What will be the final straw before NC State gets involved with the safety standards of off-campus housing? It could be a student’s death. It could be a public lawsuit on behalf of a student’s family against their landlord. It could even be something else entirely.

It is well past time that NC State demand a set of standards which protect students if off-campus student housing properties expect to openly profit off of marketing directly to us. There is one organization in particular that many of you might be familiar with, as it has been in the news quite frequently over the past school year.

The Vie at Raleigh, formerly known as Wolf Creek Apartments, is one of the largest off-campus communities that caters to students from all colleges around the Raleigh area. However, one of the largest group of renters belong to both NC State and William Peace University, according a former property manager’s statement to WRAL. If the public knows this, then surely our school must be aware of this as well.

Hopefully, NC State is just as cognizant of the problems that this property has been known to produce for some of its students as well. The Vie has been home to well-publicized safety issues, such as the fatal shooting of a former Shaw University student and, most recently, a drive-by shooting leaving bullet holes in the residence of NC State’s own Marissa Jerden, a third-year studying geology.

Unfortunately, those are not the sole issues with the property either. A lack of sanitation had created quite the dilemma for new move-ins back in August. In fact, there were disputes with the management on issues ranging from mildewed appliances to animal-related stains to even missing furniture within the units themselves. According to students residing at the property, the issues continued to persist even up to almost two weeks post-move-in.

That’s an insane amount of time to be subjected to living conditions such as those. The Vie might be a prominent local community that has seen its fair share of drama, but that does not mean that the controversies are limited to it alone.

The Preiss Company is another major player in the Raleigh — and even national — student housing market that can be noted for its less-than-stellar ratings among the university population. As it currently stands, they hold a two-star rating on Google and even a single-star rating on Yelp.

There was also an open letter published almost eight years ago by a Wolfpack alumna that addressed the issues she faced while living under the Preiss Company. For instance, she noted a time where a suspicious vehicle followed students for several hours around Gorman Street Village. When she talked to the Preiss Company about it, she said that they basically dismissed her fears that student safety was compromised.

So I ask again, at what point does NC State get involved?

This is a particularly pertinent question, as NC State notably lists these two housing providers as potential options for students. It is troublesome that our school’s logo could be all over suggested living spaces, without any regard for what is actually going on at those locations. The university should insist — no, require — that the safety and standards of living take precedence over these companies’ dedication to making a buck.
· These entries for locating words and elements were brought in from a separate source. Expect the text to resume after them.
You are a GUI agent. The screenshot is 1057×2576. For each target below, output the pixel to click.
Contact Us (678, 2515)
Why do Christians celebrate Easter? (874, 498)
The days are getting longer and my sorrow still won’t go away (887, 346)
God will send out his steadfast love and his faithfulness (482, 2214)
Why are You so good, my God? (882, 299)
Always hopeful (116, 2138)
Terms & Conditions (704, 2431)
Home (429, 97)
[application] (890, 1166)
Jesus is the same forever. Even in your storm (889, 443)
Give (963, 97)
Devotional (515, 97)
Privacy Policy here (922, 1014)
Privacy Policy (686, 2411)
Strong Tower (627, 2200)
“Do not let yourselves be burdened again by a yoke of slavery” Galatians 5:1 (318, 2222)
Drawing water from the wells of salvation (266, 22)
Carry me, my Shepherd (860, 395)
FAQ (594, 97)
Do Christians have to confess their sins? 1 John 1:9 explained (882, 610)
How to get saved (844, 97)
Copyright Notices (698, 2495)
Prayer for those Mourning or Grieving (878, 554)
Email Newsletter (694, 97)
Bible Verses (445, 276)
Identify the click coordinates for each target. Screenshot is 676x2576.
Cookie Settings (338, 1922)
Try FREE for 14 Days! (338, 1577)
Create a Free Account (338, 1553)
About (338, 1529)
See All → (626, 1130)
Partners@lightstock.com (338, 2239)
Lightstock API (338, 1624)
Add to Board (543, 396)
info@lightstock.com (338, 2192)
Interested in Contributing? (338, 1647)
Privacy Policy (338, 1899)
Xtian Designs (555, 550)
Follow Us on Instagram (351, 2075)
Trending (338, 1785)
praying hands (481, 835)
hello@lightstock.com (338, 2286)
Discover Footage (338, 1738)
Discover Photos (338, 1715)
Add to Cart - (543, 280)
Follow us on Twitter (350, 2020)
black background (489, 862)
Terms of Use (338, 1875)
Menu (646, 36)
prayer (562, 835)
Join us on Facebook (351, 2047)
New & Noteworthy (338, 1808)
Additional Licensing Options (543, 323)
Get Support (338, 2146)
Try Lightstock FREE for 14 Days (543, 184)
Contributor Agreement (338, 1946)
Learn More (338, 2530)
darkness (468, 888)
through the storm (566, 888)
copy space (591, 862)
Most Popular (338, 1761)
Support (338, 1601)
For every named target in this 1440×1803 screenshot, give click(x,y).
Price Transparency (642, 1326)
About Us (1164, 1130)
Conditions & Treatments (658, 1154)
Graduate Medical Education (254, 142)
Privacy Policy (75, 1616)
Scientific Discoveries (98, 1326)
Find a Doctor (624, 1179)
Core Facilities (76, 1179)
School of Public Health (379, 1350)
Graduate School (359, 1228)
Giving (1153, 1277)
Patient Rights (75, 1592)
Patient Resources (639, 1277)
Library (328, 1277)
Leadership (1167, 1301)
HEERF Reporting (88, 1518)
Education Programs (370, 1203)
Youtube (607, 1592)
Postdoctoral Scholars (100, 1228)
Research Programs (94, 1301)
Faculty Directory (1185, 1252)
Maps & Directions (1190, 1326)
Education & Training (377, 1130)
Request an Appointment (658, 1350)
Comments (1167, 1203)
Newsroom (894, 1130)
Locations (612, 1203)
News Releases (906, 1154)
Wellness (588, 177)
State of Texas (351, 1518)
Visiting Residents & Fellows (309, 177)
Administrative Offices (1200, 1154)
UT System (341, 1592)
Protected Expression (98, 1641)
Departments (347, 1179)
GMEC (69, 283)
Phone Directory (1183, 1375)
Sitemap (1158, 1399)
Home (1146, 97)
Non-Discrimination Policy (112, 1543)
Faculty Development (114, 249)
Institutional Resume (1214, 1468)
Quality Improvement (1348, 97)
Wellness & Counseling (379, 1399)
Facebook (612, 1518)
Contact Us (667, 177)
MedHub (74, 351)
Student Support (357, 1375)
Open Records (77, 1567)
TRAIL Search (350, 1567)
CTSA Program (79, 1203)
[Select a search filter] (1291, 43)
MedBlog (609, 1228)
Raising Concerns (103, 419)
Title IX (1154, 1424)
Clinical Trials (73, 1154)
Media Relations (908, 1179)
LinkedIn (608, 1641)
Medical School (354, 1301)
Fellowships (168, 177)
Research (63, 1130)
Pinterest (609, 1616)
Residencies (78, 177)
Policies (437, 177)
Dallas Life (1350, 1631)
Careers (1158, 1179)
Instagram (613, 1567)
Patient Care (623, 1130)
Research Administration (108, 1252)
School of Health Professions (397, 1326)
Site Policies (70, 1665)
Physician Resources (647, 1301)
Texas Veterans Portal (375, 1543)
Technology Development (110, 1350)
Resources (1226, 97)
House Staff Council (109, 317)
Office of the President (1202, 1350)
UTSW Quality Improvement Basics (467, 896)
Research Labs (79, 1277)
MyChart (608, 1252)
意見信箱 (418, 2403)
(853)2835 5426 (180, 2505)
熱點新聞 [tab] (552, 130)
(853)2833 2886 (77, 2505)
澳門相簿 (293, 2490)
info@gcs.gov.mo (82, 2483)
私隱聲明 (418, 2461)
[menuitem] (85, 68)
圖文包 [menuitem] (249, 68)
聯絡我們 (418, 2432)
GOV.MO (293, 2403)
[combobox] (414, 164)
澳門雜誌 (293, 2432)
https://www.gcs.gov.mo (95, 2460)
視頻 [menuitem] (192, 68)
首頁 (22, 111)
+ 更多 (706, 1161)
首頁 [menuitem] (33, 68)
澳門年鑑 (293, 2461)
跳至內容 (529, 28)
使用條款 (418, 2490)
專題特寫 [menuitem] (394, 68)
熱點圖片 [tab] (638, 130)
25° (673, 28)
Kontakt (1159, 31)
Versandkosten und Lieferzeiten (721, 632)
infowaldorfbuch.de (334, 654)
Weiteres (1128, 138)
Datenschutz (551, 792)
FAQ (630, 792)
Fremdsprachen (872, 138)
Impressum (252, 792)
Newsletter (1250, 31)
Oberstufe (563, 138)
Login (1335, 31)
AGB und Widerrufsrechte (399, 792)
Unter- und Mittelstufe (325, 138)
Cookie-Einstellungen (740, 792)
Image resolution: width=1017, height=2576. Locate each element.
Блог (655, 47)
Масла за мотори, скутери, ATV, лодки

No one doubts this university’s commitment to student safety, at least on campus.

Nonetheless, conversations need to be had about what more can be done if companies choose to parade the fact that they cater to people at our institution. Security, guaranteed cleanliness and clear lines of communication are integral in ensuring a more productive and long-lasting relationship between consumers and businesses. NC State could be the mediator to facilitate all of that and maybe more.

At the very least, they could enter into agreements with local properties and ensure a set of standards to protect students. If properties fail to uphold their end, then NC State would publicly disavow them and take legal action to prevent any sort of affiliation from being profitable. The list of NC State “endorsed” and “non-endorsed” properties could be made available on the housing website for all students to see.

Additional involvement from NC State could be a great thing. I can only hope that NC State’s dedication to every student’s well-being will extend beyond reading the next story of yet another member of the Pack who was made to feel unsafe in their own den.